RFC: Suspend MV on Non-Recoverable Errors #54

hzxa21 · 2023-02-24T12:30:12Z

StrikeW · 2023-02-27T12:01:59Z

I think we may extend the scenarios to unrecoverable Sources (risingwavelabs/risingwave#7192). The suspend workflow should be similar from the perspective of Meta. cc @BugenZhao

jon-chuang · 2023-02-28T03:59:37Z

rfcs/0054-suspend-mv-on-non-recoverable-errors.md

+1. Even if these messages can be skip or fixed via filling in default values, correctness can be affected, especially when sinking to external systems, since the damage may hardly get reverted.
+2. Recovery won’t help here. We may end up with re-consuming the malform records and trigger full recovery over and over again. All MVs in the cluster will be affected and no progress can be made.
+
+This RFC proposes that we should suspend the affected MV when encountering non-recovery errors. Non-recoverable errors by definition cannot be fixed automatically so manual intervention and re-creating the MV are unavoidable. The goals of this RFC are:


I think this may be too strict.

The user may still want the MV to run.

I believe that the user should be in charge of ensuring that their input source is persisted outside of RW (e.g. in msg queue like kafka). They should create a new MV that avoids the errors if they discover that they cannot tolerate the given errors.

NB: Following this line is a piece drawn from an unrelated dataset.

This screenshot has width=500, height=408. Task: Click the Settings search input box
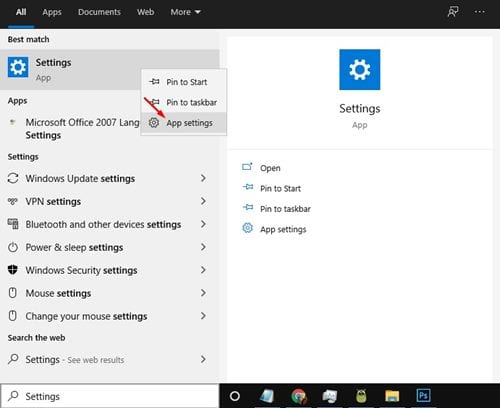click(x=110, y=396)
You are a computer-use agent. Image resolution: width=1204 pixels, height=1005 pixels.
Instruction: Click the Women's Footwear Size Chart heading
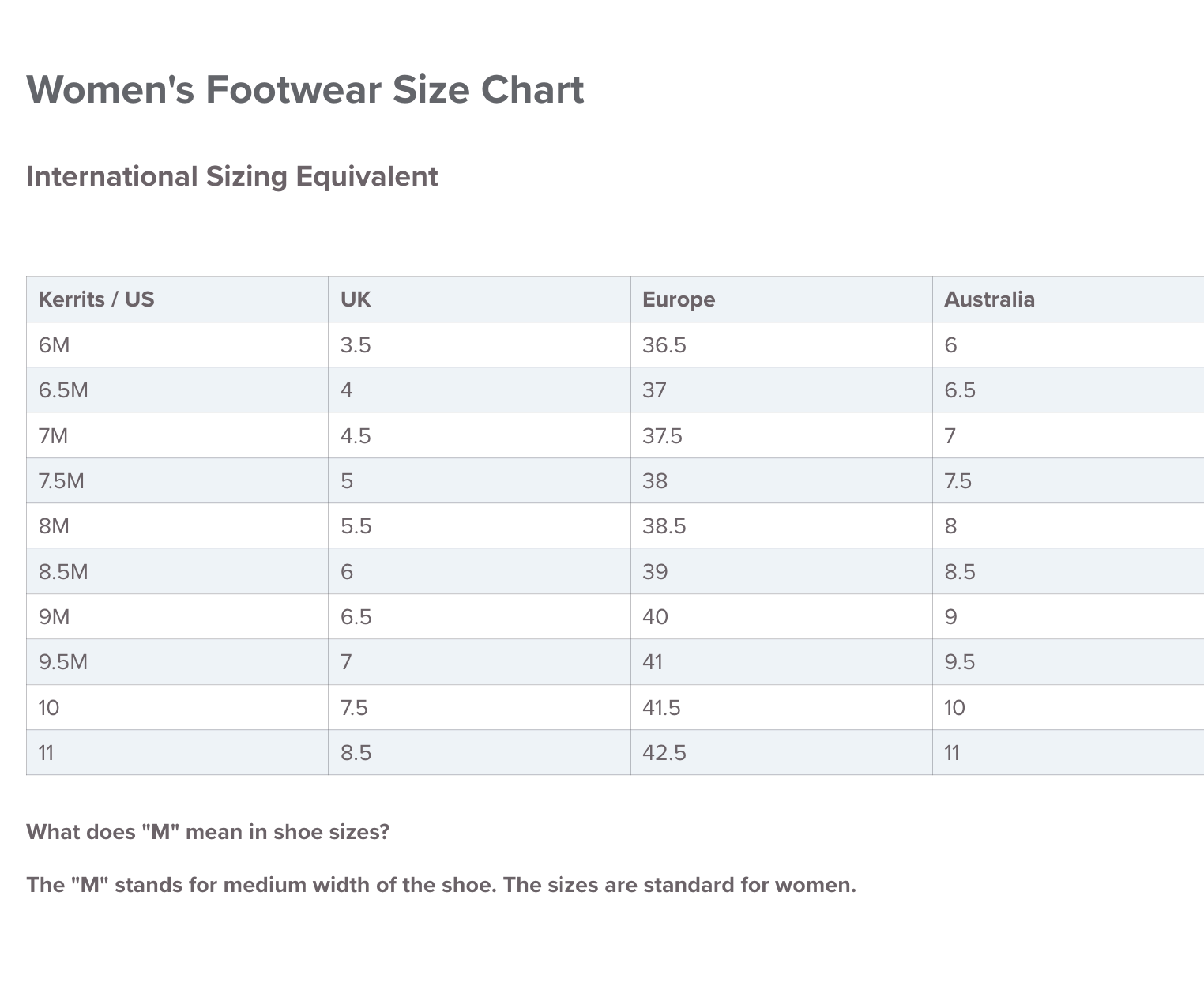[305, 89]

Perhaps we should expose the error tolerance to the user. However, we need to decide which mode is the default:

connector_error_suspends_mv: true, connector_error_kills_batch_query: true, compute_error_suspends_mv: false, compute_error_kills_batch_query: true, storage_error_suspends_mv: true,

There is some overlap with the batch query behaviour (whether to warn or throw error) @fuyufjh . We have not decided which is the best default behaviour for user (or if we should expose the error tolerance option for batch). Actually, I'm leaning towards not tolerating errors for batch.

jon-chuang · 2023-02-28T04:08:06Z

rfcs/0054-suspend-mv-on-non-recoverable-errors.md

+
+However, when there are non-recoverable errors caused by malform records ingested by the user, the current error handling mechanisms are insufficient:
+
+1. Even if these messages can be skip or fixed via filling in default values, correctness can be affected, especially when sinking to external systems, since the damage may hardly get reverted.

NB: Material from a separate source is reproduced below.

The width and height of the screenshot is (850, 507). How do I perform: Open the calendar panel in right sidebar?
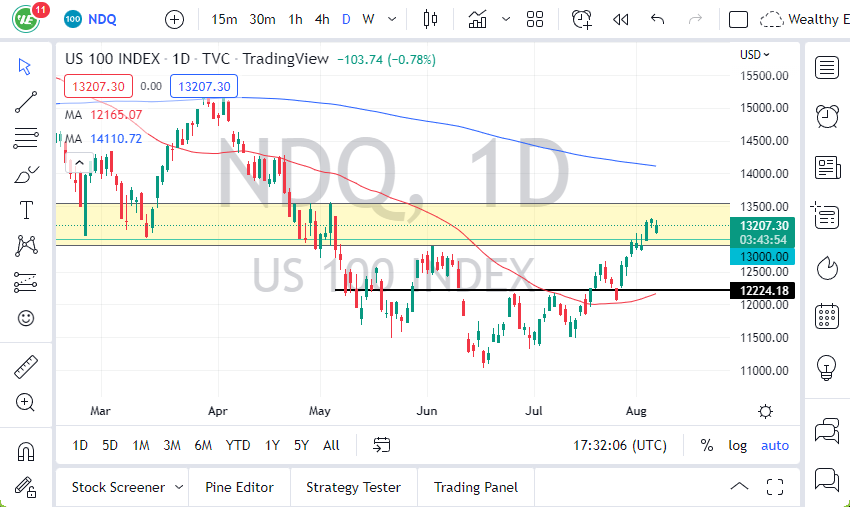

the damage may hardly get reverted.

I'm not completely sure this is correct.

Could you provide some examples where the damage is permanent? One way is that their downstream components to RW are affected, and a lot of manual work is required to clean up the wrong data.

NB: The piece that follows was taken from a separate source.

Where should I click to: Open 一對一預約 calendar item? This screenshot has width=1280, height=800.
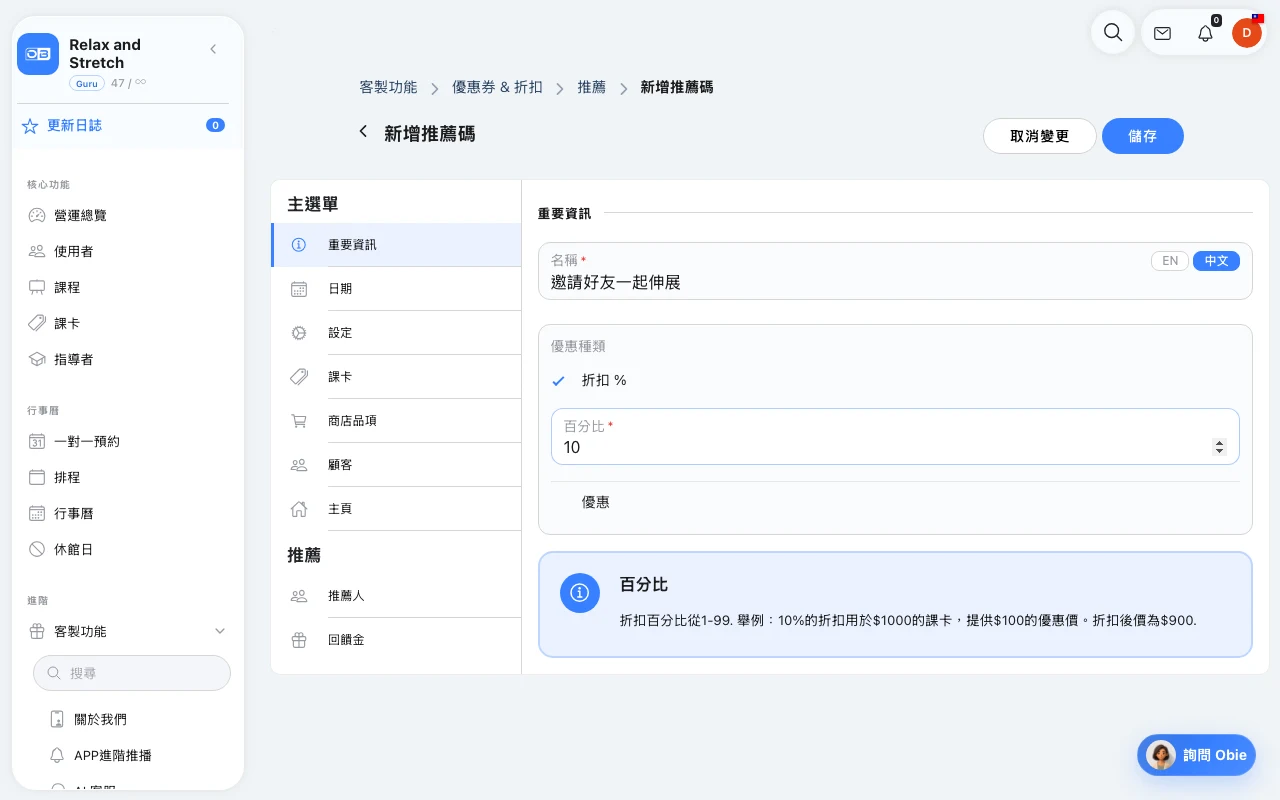pos(87,441)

For RW itself, I think we do not need to eagerly suspend the MV, user can create a new MV on the source if they discover errors.

Ultimately, I think the behaviour should be determined by the user, whether they are willing to tolerate certain types of errors with NULL records in place, or if they want to suspend the job. The same goes for batch queries.

One way iss that their downstream components to RW are affected, and a lot of manual work is required to clean up the wrong data.

Exactly.

Ultimately, I think the behaviour should be determined by the user, whether they are willing to tolerate certain types of errors or if they want to suspend the job. The same goes for batch queries.

Totally agree. That was my intention too.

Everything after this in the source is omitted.